■ Task to complete ■
Rewrite the text on hospital agency staffing, starting with "While hospitals pay" and going on through "levels at will.", with "travel nurses" changed to "temporary nurses".

■ Document text ■
------
In many cases, hospitals utilize agency staff to maintain lean staffing, which means employing as few staff as possible — and bringing in outside workers to fill in gaps only when it’s considered absolutely necessary. The result is that permanent workers are required to do the same job with fewer staff, inevitably leading to worse patient care and increased stress for those workers left to do an impossible job.

While hospitals pay agency nurses significantly higher hourly wages than those nurses they employ on a permanent basis, it’s often more profitable to cycle travel nurses and leave full-time positions unfilled due to the high cost of benefits and the desirability of being able to change staffing levels at will.

As facilities implement leaner and leaner models of staffing, many nurses have noted with suspicion that the so-called nursing “shortage” is occurring alongside a massive rise in nonpermanent agency hires. Nurses across the country have also recently observed health care facilities posting job openings they have no intention of filling. This way, the facilities can blame the shortage on workers’ refusal to work while diverting the money that would have gone toward filling these positions toward agency staff.
------
■ Information provided ■
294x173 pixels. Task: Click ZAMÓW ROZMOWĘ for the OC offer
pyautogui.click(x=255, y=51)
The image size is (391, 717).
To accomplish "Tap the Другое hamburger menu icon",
------
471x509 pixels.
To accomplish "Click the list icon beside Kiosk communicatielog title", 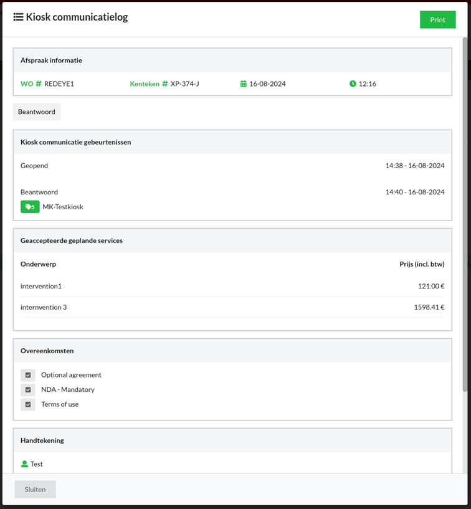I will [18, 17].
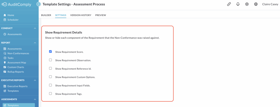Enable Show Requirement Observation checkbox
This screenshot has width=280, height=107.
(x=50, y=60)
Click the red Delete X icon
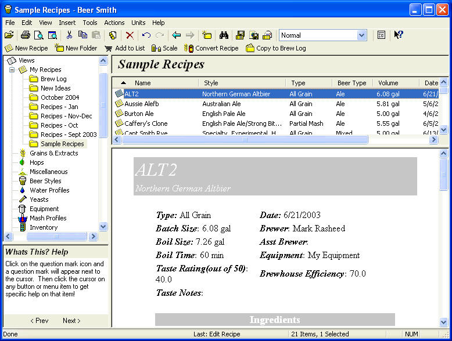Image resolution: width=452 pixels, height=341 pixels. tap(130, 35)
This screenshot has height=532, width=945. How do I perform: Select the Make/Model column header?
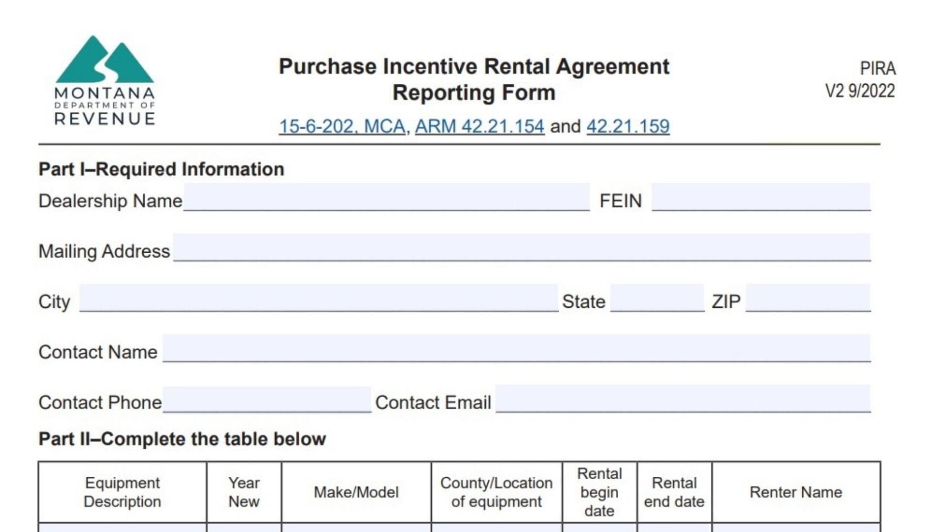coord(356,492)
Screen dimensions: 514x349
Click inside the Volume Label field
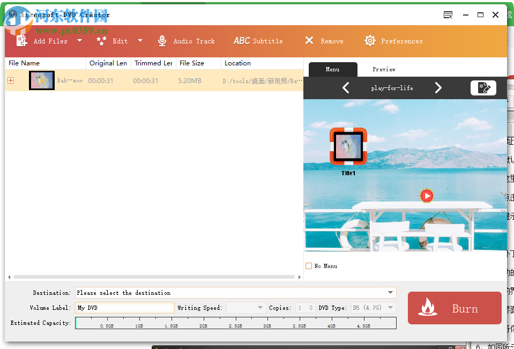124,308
------
■ Exercise answer ■
While hospitals pay agency nurses significantly higher hourly wages than those nurses they employ on a permanent basis, it’s often more profitable to cycle temporary nurses and leave full-time positions unfilled due to the high cost of benefits and the desirability of being able to change staffing levels at will.